§ **Given text**:
####
A virus wasn’t the only thing spreading since the onset of COVID-19 as Asian Americans have recently been experiencing an increase in hate crimes. NOVA, an NKU multicultural organization, is working to flatten this curve of hate.
When NOVA president Holly Blansette stumbled across a report of 3,795 hate incidents between March 2020 and February 2021, she decided to act.
“We thought this would be a good opportunity to educate people on this issue because it’s not very elevated in discussions but it’s something that affects some of us pretty close to home,” Blansette said.
For NOVA’s social media coordinator, Vanessa Khong, even actions as simple as a trip to the gas station cause anxiety.
“I went to get gas and was standing there minding my own business like everyone else and I just couldn’t help but to feel nervous and unsafe. I feel like I could be attacked, especially because of the rise in Asian American hate crimes and the parlor shooting in Atlanta,” Khong said.
Khong, who is of Vietnamese descent, said that her family was verbally accosted by a group of people in Cincinnati earlier this year. The group allegedly yelled, “Chinese, go back to where you came from!”
####
§ **Brief A**: List every person and every city named in the article about NOVA's response to anti-Asian hate.
§ **Brief B**: Carry on the article about NOVA and the rise in hate crimes against Asian Americans from the point where it stops.

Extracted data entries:
####
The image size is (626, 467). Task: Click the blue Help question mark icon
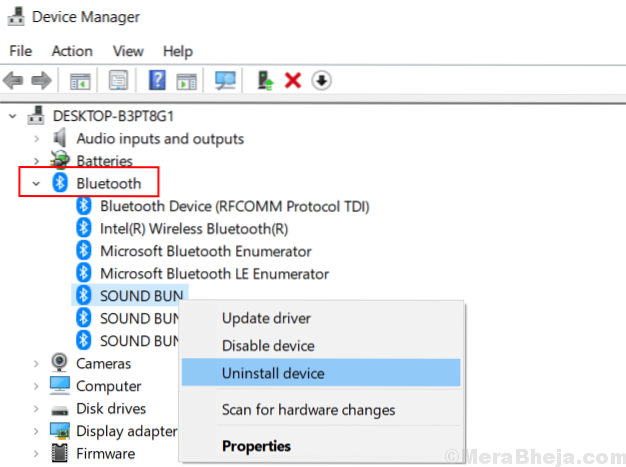tap(157, 81)
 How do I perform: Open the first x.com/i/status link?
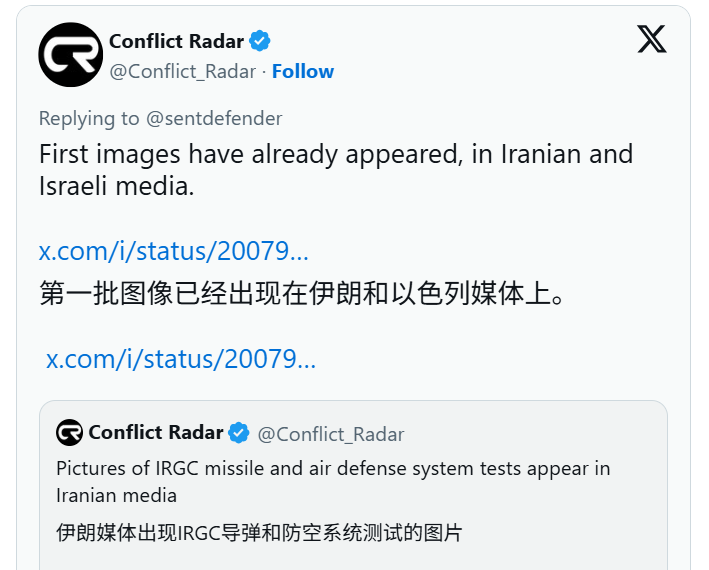(173, 251)
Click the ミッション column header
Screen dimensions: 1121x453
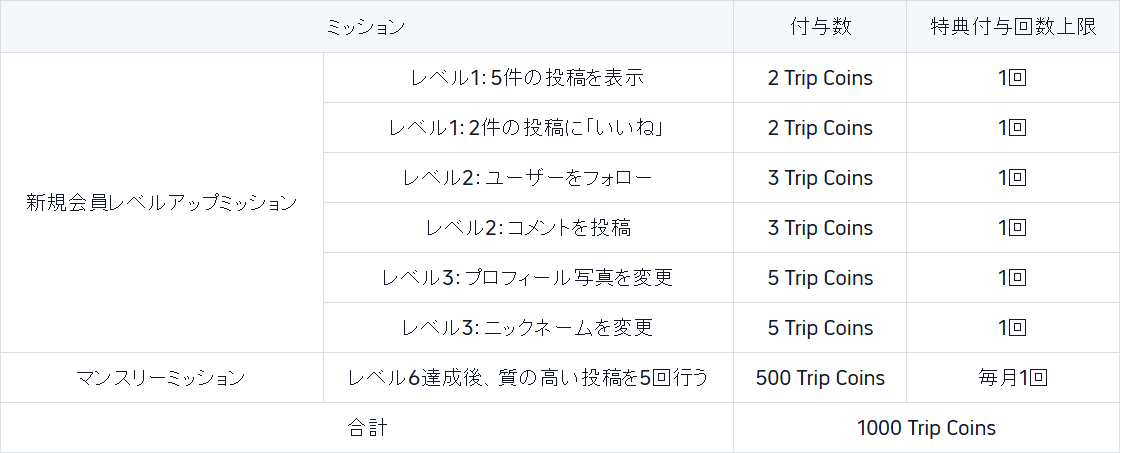click(x=367, y=26)
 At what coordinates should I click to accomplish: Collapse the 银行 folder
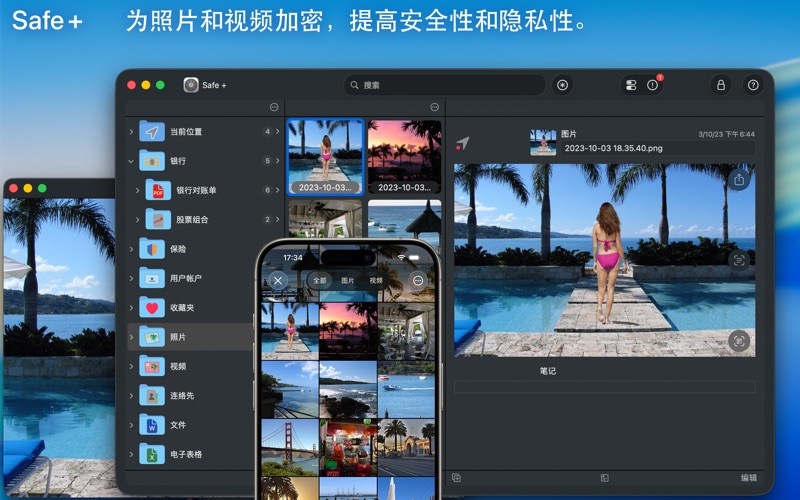click(131, 161)
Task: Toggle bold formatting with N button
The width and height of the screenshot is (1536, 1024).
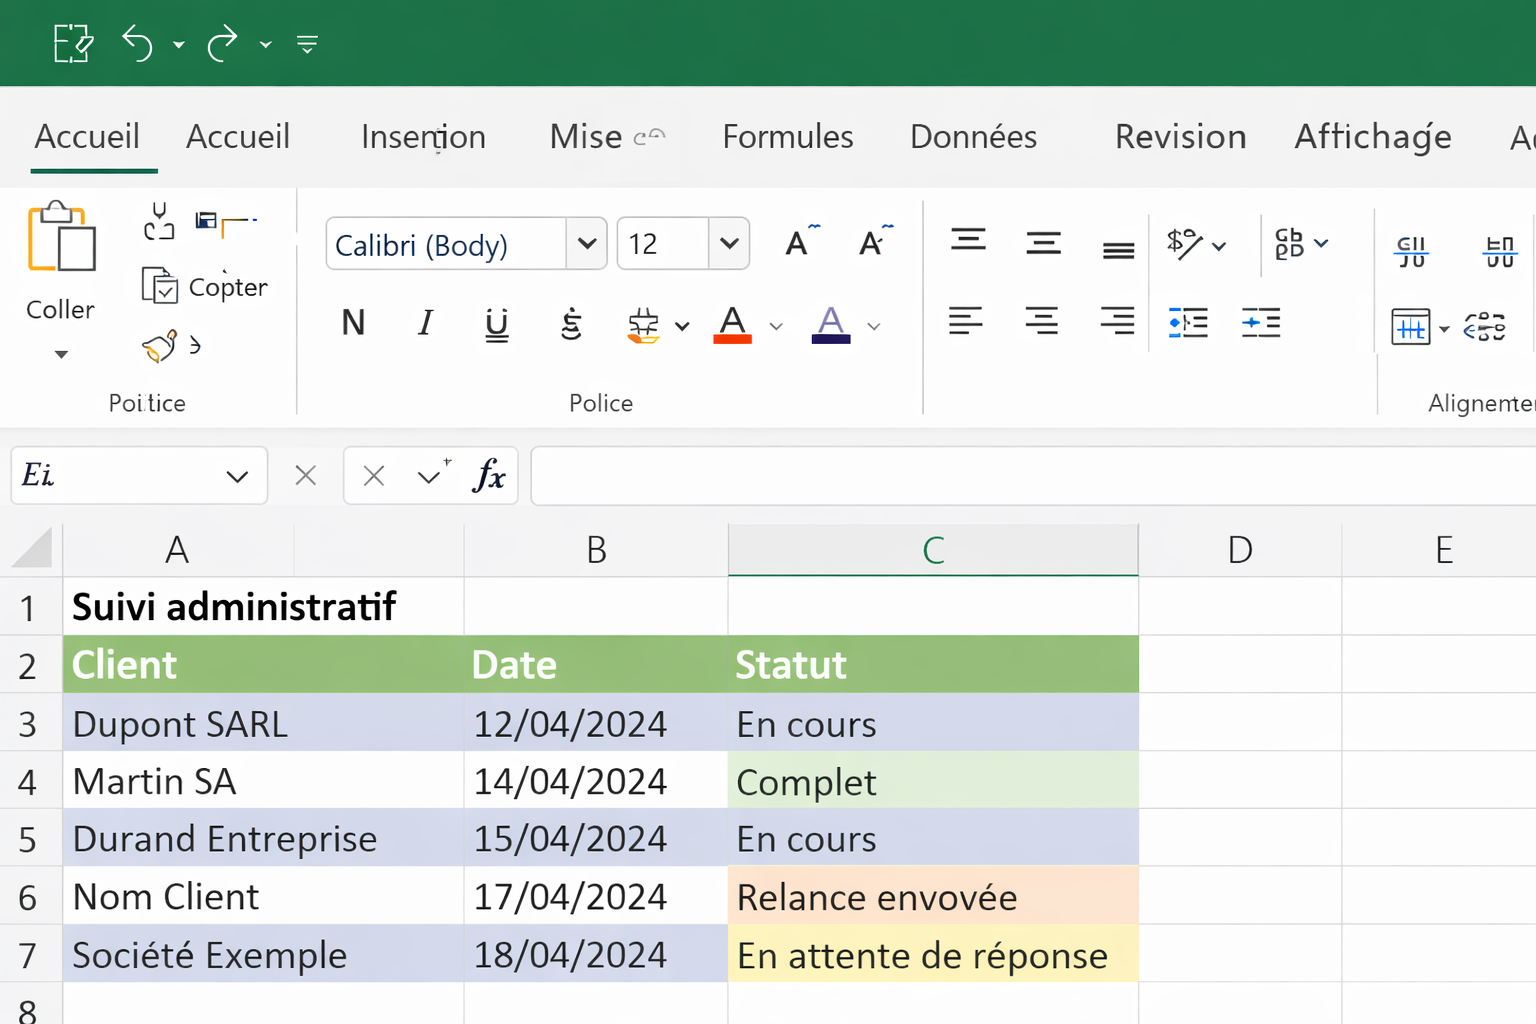Action: 353,323
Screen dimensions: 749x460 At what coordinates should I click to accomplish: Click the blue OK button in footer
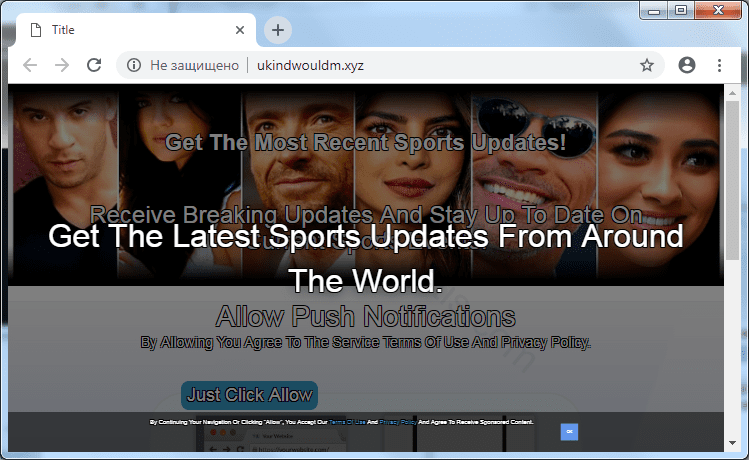click(x=569, y=431)
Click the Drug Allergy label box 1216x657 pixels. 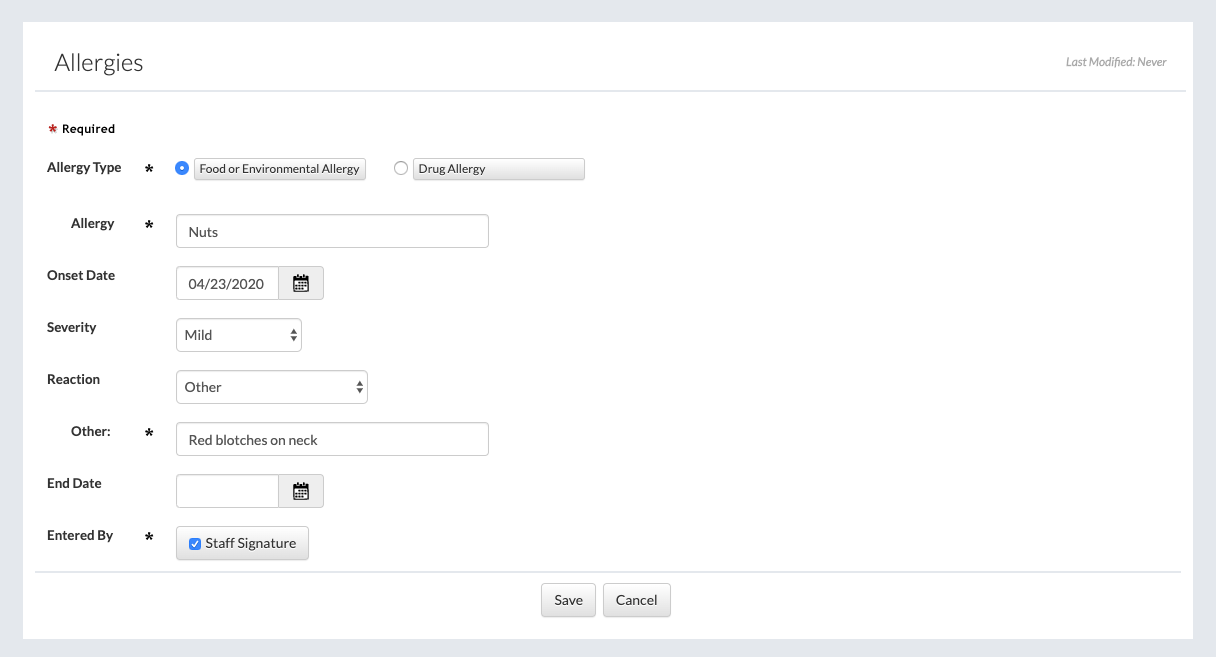click(498, 169)
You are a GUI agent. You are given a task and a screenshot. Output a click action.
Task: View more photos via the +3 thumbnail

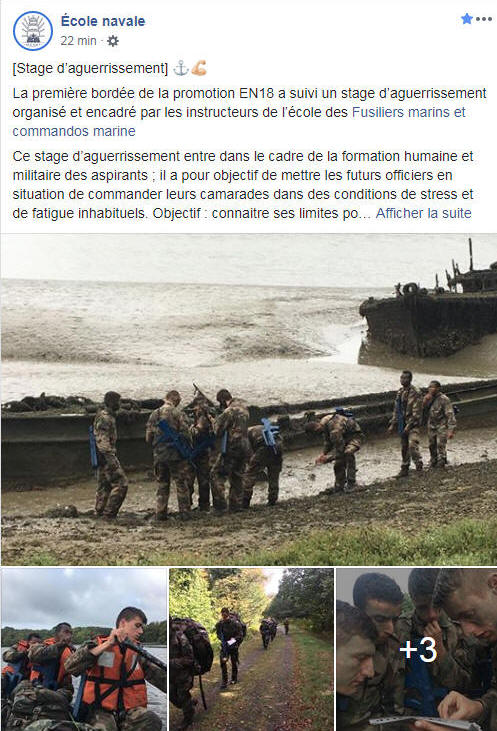[x=417, y=649]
####
§ **Exercise response A**:
People: Holly Blansette, Vanessa Khong
Cities: Atlanta, Cincinnati

§ **Exercise response B**:
According to Stop AAPI Hate’s 2020-2021 National Report, verbal harassment accounts for 68.1 percent of hate incidents against Asian Americans.
According to NKU History Professor, Rebecca Bailey, “Discrimination tends to coincide with times of great stress and great change in our nation.”
Discrimination hits close to home for Bailey as well. Her uncle, who is of Japanese descent, volunteered for the U.S. Army when he was 20 after the events of Pearl Harbor. According to Bailey, for her uncle, the choices were either to volunteer for the military or sit in an internment camp.
“What’s going on now, what’s been going on, is cyclical, from my perspective as someone who teaches American immigration history,” Bailey said.
Khong and Blansette both agree that former United States President, Donald Trump, made matters worse by using terms such as ‘China Virus’ and ‘Kung Flu.’ According to Google Trends, ‘China Virus’ searches trended upward during Trump’s presidency and have been in decline since he left office.
“When terms like that are used in reference to a virus that has become a pandemic, automatically makes all Asian Americans targets of bigotry,” Khong said. “We need to educate ourselves and raise awareness.”
NOVA launched a social media campaign to heighten awareness and raise funds in support of Stop AAPI Hate, a foundation established by the Asian Pacific Planning and Policy Council (A3PCON), Chinese for Affirmative Action (CAA), and the Asian American Studies Department of San Francisco State University.
NOVA’s campaign used tactics such as Instagram Bingo to raise $323 over a one-week span in March.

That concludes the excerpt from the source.